## Goal of the exercise
The line containing "The image size" marks the start; extract exactly from it through the last line of the entries, and omit any pictures.
== Segment start ==
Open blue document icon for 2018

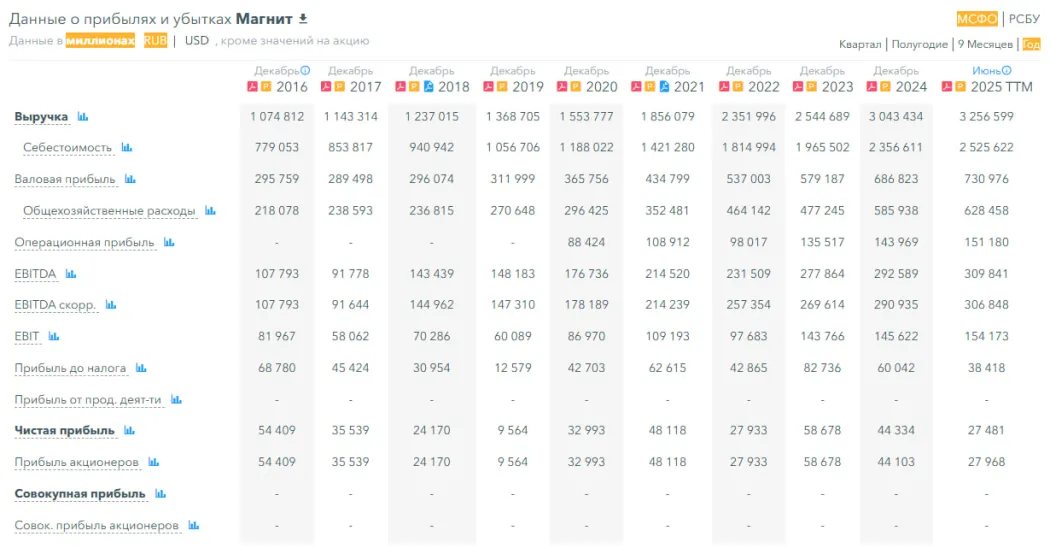coord(428,87)
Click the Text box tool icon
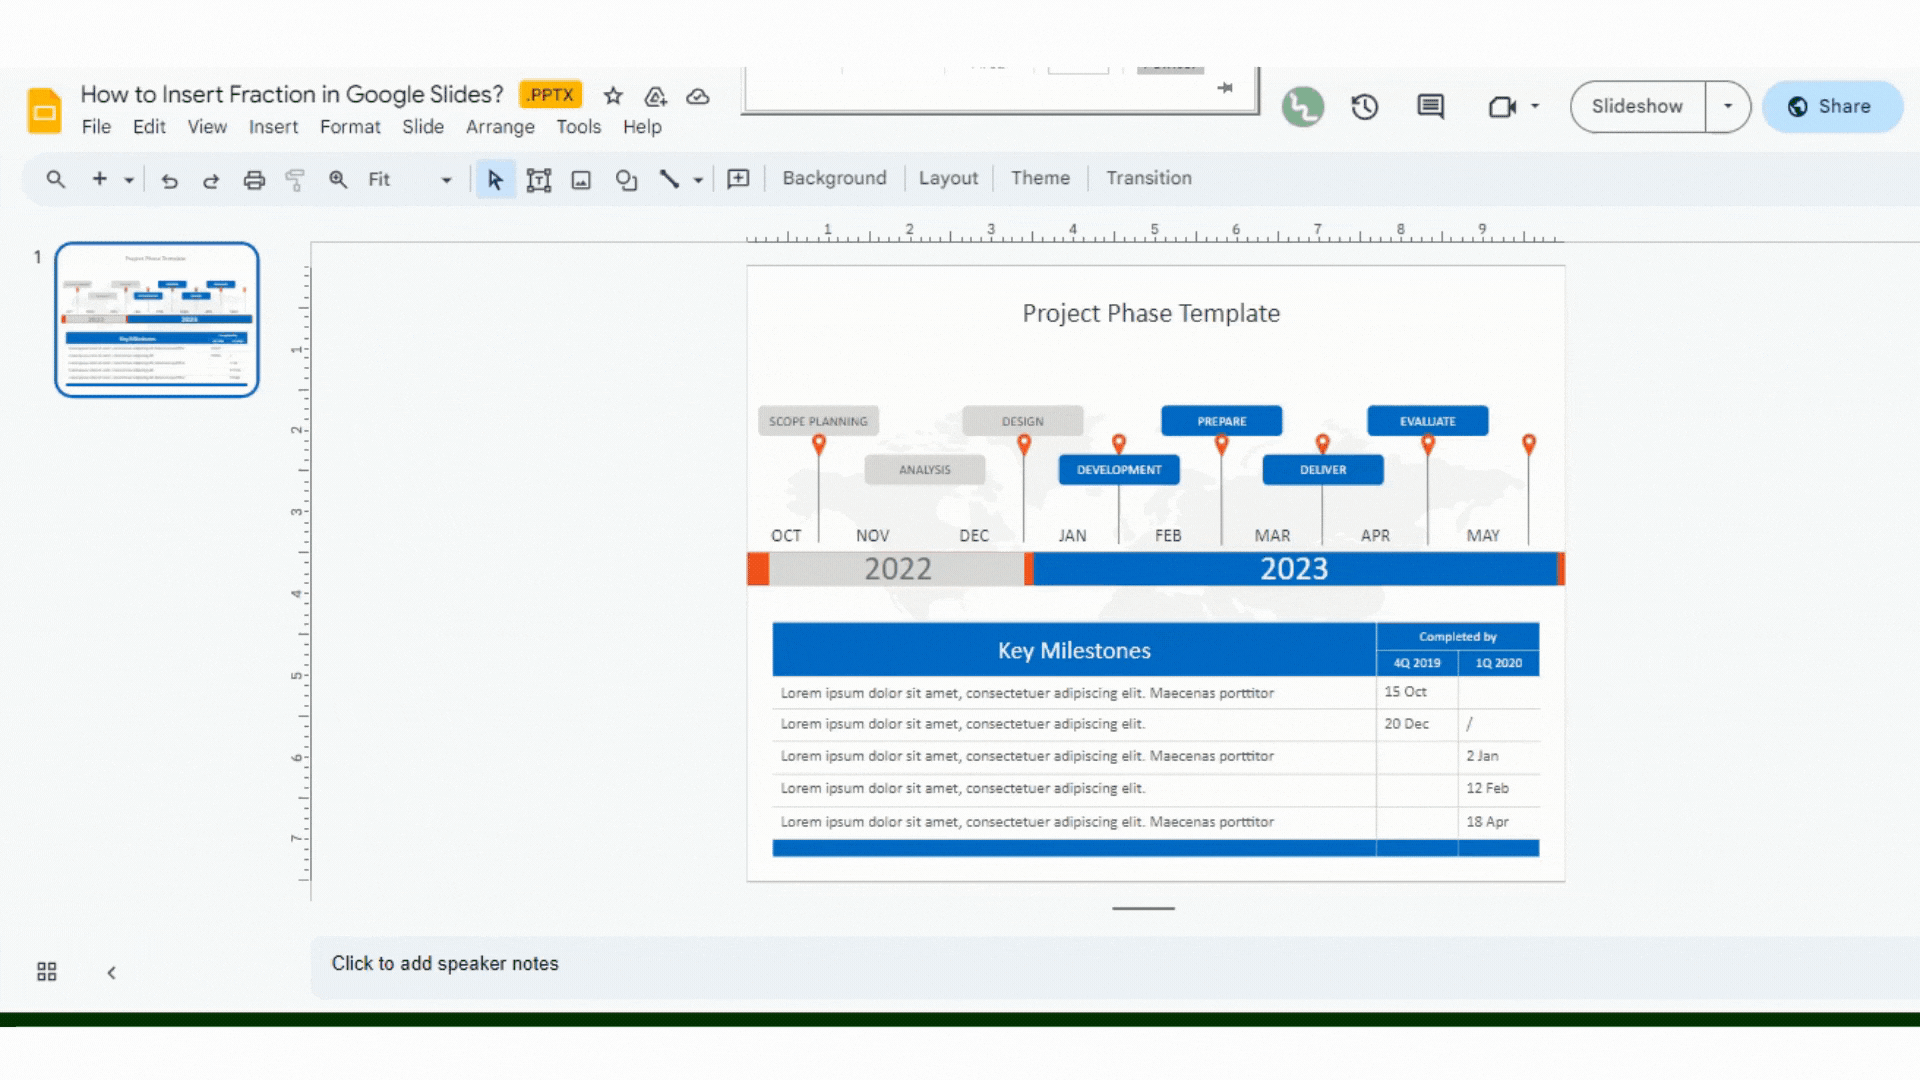Image resolution: width=1920 pixels, height=1080 pixels. click(x=539, y=178)
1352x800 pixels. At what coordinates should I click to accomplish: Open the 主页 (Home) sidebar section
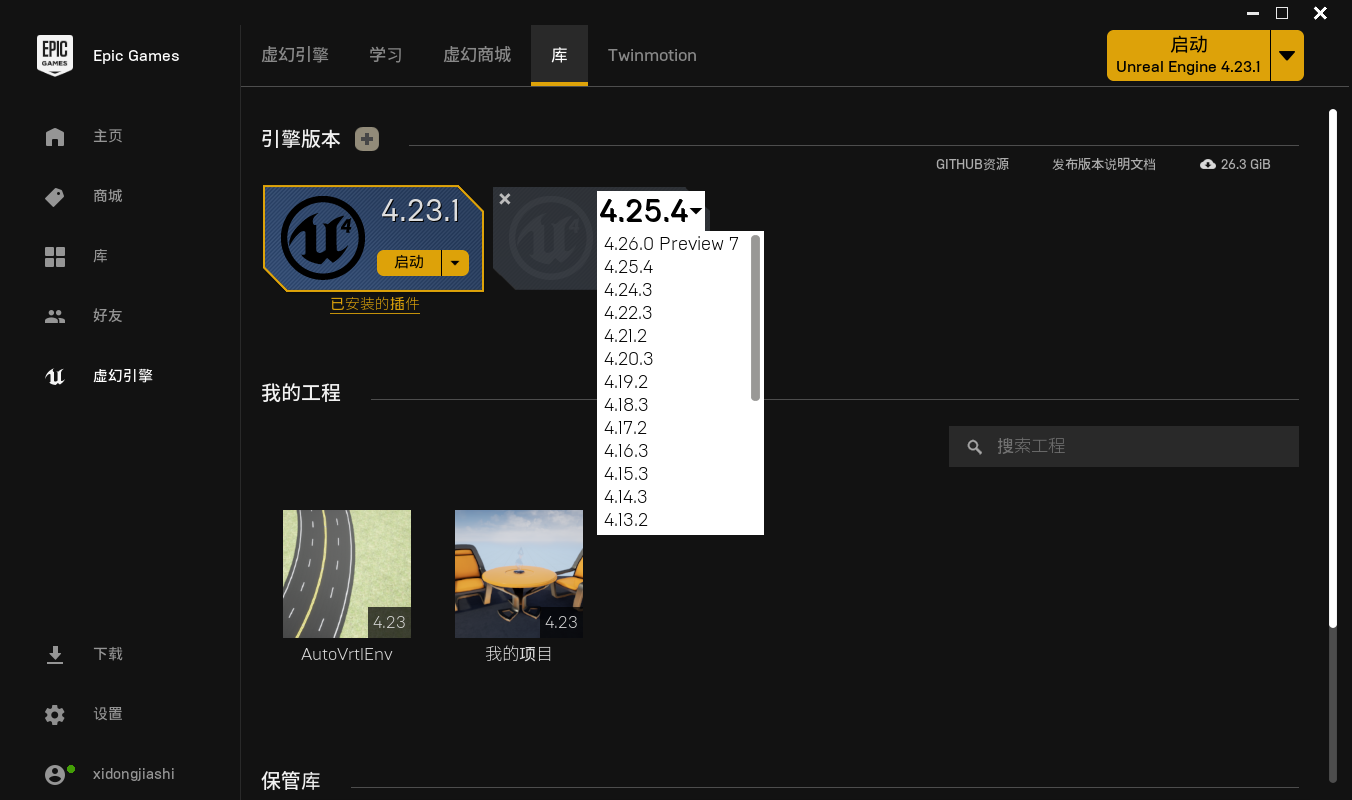coord(107,136)
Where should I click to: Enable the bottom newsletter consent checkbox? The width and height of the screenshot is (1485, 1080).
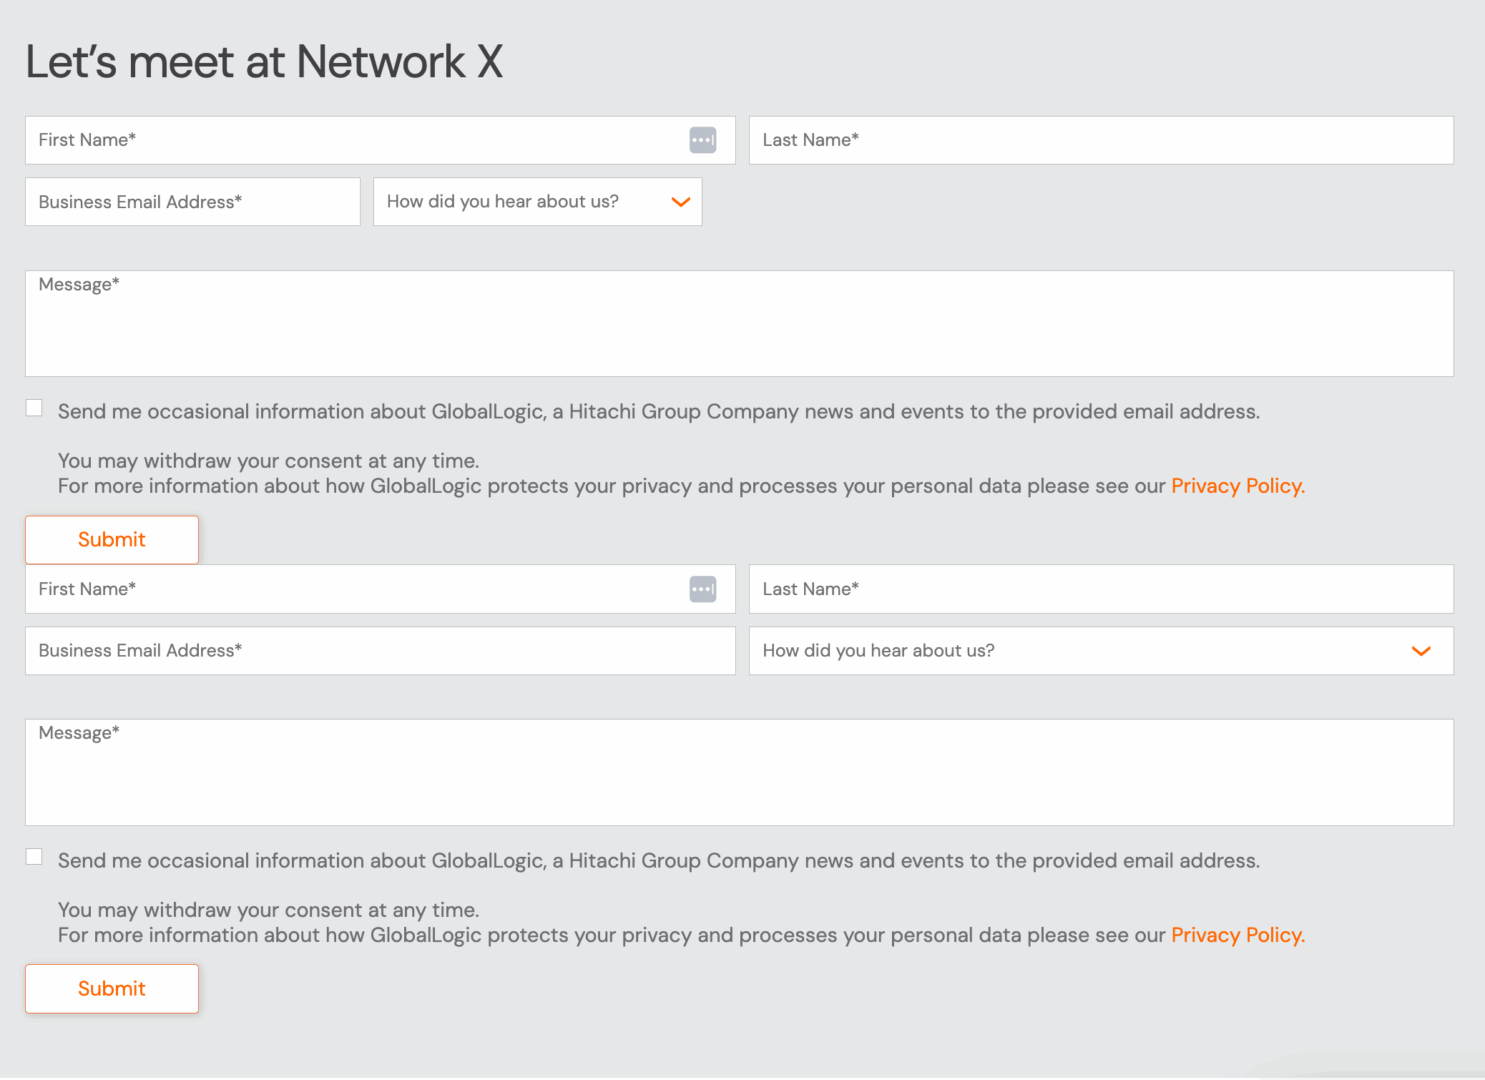point(33,855)
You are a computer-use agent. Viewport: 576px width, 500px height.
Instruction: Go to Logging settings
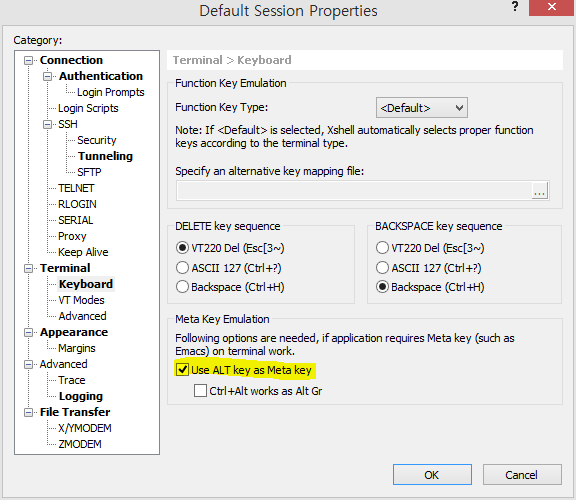coord(81,396)
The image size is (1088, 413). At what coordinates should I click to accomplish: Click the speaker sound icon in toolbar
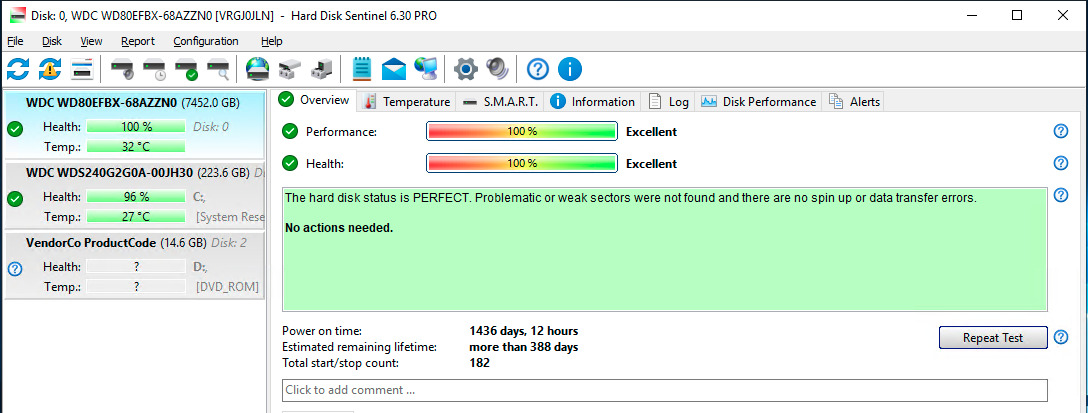[x=497, y=69]
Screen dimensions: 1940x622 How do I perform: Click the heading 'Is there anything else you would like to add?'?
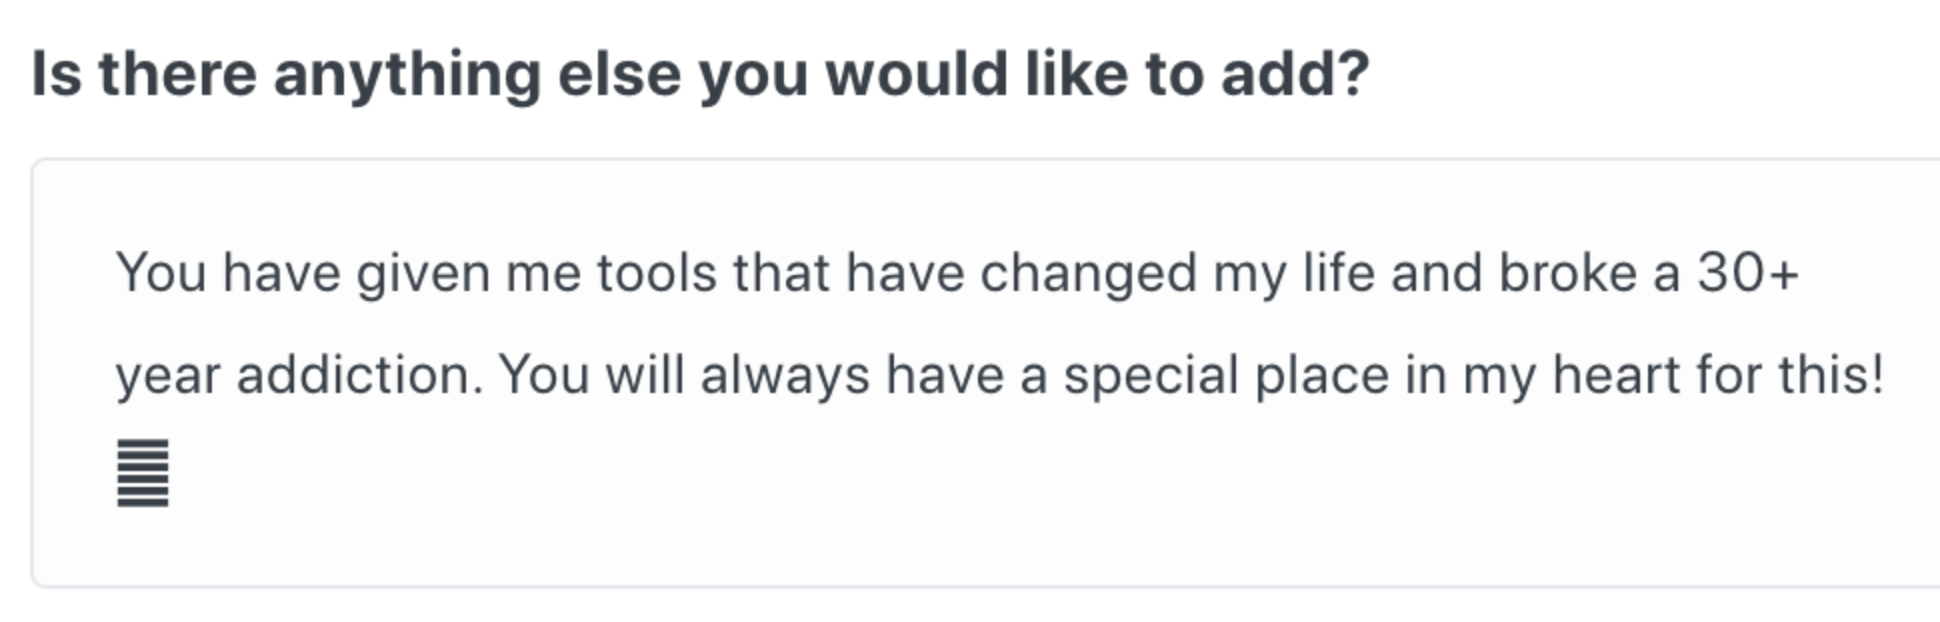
== Segment end ==
## Response
The image size is (1088, 413). At what coordinates should I click to accomplish: Click the speaker sound icon in toolbar
[x=497, y=69]
Screen dimensions: 1940x622 How do I perform: Click the heading 'Is there anything else you would like to add?'?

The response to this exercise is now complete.